Another snowstorm blanketed northern California on Wednesday, with
overnight rains on Thursday causing flooding near Malibu.
Yet a new map, released Thursday by federal agencies, still shows most of California in either severe or extreme drought.
But it's a major improvement from over a week ago.
The snowpack was well above average in 2017, and now experts wonder if this winter could look the same.
It's only December, and even with snow this month at 158% of normal, the snowpack needs this winter to pack in more major storms.
"We really need the upcoming months to perform just as well as this one if we want this to help us pull out of the drought at all, so this is a really promising start," Andrew Schwartz, Station Manager of Central Sierra Snow Lab at University of California Berkeley, said. "We're at about 68% of what we would expect for an entire average winter. We need to only make up the other 32% before the rest of the snow can go towards drought relief and replenishing our water supply."
And it's in dire need of replenishing.
Spring and summer runoff supply 65% of California’s water.
Due to annual runoff declining through the past decade, nearly all of the state's major reservoirs are well below their historic averages.

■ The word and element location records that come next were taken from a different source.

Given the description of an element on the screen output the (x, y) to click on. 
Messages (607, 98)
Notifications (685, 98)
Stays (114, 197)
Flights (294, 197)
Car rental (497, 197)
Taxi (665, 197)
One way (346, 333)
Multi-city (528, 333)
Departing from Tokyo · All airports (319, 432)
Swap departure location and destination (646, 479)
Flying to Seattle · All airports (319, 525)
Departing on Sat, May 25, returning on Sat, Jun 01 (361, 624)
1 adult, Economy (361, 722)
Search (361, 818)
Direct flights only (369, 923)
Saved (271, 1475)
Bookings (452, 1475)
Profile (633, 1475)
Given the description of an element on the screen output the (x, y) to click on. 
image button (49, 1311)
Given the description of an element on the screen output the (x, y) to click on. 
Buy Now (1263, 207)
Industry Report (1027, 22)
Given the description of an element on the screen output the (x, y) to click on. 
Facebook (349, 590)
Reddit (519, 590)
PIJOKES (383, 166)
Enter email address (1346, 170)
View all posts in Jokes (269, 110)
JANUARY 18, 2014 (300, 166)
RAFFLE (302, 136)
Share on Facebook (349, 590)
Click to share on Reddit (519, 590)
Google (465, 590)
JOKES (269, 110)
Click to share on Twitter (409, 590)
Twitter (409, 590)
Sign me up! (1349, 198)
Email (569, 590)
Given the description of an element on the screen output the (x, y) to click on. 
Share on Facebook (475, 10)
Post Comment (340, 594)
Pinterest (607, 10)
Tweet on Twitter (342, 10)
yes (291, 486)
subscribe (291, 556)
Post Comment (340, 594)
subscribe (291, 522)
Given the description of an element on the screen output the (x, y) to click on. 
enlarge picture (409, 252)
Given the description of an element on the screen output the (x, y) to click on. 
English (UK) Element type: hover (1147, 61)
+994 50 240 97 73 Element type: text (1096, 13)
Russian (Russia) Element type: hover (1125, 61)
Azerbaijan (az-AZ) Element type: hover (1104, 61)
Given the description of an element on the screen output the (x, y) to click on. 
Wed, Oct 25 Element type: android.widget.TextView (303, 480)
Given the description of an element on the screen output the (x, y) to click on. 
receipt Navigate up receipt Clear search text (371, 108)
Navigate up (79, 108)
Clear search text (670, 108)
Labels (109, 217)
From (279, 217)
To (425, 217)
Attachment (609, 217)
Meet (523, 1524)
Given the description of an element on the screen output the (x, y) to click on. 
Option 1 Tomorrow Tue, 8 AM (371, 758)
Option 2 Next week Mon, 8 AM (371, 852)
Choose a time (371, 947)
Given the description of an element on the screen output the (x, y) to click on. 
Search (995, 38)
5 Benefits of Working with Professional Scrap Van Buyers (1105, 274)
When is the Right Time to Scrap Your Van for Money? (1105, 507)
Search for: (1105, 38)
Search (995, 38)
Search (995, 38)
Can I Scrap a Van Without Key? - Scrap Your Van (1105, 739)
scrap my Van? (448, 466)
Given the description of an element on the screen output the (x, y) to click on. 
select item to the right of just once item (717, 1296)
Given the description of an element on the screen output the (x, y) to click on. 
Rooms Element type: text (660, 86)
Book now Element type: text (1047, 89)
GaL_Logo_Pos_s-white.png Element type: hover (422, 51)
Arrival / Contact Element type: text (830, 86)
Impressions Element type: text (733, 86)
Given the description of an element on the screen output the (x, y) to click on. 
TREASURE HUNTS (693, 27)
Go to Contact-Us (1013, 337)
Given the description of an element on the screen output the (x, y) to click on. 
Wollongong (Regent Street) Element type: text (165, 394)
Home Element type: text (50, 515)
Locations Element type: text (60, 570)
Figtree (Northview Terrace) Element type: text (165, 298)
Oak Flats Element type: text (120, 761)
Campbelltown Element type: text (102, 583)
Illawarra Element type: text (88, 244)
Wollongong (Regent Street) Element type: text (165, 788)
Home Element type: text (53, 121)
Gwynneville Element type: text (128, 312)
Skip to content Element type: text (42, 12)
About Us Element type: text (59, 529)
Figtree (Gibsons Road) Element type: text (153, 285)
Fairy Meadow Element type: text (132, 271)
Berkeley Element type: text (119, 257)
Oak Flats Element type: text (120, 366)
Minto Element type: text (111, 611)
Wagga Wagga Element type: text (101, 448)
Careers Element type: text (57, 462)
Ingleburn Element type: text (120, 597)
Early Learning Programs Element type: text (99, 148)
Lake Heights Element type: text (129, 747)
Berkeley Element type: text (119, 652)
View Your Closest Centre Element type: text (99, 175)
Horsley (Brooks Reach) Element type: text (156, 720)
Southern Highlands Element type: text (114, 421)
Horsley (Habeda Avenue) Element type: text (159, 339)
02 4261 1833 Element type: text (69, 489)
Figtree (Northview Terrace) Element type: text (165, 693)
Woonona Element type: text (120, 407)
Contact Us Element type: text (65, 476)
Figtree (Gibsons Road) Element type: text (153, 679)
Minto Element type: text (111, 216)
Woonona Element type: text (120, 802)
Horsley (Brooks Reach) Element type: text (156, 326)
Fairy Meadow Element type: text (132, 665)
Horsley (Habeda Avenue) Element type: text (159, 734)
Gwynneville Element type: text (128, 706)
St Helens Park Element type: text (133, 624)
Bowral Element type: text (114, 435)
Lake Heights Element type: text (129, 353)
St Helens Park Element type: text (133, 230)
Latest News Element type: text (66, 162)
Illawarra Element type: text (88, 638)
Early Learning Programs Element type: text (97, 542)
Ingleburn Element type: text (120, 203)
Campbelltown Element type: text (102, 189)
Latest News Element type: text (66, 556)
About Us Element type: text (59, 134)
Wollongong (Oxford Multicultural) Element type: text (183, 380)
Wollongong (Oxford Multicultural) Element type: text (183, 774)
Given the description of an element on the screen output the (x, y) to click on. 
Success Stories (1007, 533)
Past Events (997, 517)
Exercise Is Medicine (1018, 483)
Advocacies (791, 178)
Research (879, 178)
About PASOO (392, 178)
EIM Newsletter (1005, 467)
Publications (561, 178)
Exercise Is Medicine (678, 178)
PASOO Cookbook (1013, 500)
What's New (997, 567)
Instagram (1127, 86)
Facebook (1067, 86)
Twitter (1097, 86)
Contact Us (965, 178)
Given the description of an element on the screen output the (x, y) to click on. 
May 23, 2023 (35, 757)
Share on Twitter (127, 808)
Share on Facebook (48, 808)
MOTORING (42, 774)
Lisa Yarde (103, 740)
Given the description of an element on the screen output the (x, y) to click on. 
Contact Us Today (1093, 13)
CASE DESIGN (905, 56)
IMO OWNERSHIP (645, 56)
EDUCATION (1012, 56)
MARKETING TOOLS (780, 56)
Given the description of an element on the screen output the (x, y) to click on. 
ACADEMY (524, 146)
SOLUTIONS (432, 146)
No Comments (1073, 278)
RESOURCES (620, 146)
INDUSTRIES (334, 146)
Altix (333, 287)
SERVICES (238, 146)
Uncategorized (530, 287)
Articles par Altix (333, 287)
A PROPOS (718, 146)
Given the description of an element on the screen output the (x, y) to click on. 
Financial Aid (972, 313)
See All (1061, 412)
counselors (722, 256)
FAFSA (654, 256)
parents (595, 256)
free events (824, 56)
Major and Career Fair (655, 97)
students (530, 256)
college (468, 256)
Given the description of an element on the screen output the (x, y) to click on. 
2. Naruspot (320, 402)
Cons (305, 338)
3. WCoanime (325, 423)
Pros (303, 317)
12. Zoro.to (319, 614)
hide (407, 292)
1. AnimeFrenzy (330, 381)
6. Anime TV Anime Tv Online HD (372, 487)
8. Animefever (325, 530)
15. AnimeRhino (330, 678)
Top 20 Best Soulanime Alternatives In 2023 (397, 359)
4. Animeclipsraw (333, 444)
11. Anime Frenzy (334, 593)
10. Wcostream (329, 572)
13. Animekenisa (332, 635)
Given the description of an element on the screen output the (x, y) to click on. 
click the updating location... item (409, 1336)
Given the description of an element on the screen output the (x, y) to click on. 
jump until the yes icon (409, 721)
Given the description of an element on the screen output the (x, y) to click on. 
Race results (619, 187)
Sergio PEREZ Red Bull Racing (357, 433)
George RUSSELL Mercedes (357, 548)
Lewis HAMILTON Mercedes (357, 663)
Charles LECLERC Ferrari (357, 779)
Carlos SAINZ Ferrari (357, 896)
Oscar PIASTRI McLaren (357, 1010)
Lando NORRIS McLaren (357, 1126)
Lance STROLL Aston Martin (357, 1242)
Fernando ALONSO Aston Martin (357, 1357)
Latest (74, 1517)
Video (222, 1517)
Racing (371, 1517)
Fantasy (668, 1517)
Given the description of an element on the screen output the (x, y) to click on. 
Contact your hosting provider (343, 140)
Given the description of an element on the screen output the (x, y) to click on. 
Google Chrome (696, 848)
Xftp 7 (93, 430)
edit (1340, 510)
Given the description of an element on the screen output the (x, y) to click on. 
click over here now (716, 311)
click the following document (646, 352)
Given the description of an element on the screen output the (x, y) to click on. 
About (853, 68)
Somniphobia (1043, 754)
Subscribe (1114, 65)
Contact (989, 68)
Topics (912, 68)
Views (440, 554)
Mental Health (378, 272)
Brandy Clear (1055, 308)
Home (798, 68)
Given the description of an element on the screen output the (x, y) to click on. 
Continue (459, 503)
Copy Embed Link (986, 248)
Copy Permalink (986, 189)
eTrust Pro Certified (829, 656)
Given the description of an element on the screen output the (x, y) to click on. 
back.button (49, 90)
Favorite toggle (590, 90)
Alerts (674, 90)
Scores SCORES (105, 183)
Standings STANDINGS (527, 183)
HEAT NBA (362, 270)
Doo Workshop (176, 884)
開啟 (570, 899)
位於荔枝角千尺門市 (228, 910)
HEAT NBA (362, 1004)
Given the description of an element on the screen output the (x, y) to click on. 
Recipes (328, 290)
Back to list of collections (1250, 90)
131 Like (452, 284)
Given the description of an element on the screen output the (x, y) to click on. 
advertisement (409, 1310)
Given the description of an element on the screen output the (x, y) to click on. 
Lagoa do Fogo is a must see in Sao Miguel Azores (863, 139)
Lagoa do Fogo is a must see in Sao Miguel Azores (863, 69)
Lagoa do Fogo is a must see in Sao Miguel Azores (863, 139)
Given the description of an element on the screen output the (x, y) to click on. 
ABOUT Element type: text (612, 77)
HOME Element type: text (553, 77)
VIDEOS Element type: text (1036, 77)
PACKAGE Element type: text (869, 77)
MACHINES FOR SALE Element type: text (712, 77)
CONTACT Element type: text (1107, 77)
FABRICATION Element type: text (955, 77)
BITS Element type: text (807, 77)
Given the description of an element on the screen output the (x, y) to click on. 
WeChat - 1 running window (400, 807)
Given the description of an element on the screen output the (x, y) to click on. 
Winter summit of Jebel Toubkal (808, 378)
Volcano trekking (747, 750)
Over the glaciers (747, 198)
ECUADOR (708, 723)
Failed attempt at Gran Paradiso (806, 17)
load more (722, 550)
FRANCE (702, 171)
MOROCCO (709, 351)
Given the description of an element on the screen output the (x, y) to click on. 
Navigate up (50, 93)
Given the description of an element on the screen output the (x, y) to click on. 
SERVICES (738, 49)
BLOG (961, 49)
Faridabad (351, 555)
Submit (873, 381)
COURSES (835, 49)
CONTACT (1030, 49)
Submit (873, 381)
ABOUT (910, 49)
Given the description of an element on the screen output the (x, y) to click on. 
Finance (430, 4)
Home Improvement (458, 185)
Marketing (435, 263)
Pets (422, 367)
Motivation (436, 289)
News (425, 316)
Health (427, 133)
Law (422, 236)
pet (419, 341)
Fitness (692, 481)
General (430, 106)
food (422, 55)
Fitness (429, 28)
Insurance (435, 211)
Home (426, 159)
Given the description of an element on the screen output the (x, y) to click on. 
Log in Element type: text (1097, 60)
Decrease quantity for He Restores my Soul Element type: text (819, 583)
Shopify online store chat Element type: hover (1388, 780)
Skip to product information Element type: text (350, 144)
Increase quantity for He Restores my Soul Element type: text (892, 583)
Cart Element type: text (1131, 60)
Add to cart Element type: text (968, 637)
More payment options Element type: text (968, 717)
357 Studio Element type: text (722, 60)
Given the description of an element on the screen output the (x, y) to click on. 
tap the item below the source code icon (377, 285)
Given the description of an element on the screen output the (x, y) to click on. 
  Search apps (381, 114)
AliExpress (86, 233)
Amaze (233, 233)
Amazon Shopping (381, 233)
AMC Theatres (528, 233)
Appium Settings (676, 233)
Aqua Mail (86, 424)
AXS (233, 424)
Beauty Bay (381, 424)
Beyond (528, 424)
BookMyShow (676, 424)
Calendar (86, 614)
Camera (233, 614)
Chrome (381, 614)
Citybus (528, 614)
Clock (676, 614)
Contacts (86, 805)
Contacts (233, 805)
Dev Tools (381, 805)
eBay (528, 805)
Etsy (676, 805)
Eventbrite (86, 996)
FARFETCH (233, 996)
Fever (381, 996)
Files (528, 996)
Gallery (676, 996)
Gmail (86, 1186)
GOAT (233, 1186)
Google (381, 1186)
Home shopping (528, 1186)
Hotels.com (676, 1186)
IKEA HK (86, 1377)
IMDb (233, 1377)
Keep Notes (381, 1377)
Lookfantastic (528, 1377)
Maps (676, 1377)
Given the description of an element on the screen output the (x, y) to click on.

Things are so bad that earlier this month, state officials told water agencies to not expect any water from reservoirs heading into the new year. The governor warning, three weeks ago, the drought emergency and water conservation mandates will continue.
The hope is that massive snowstorms, however disruptive, will continue.
A studyreleased in October found that the snowpack could largely disappear in 25 years if global warming continues unchecked. Previous studies have shown that increasing temperatures from human-caused climate change are shrinking snowpacks around the world and altering precipitation patterns.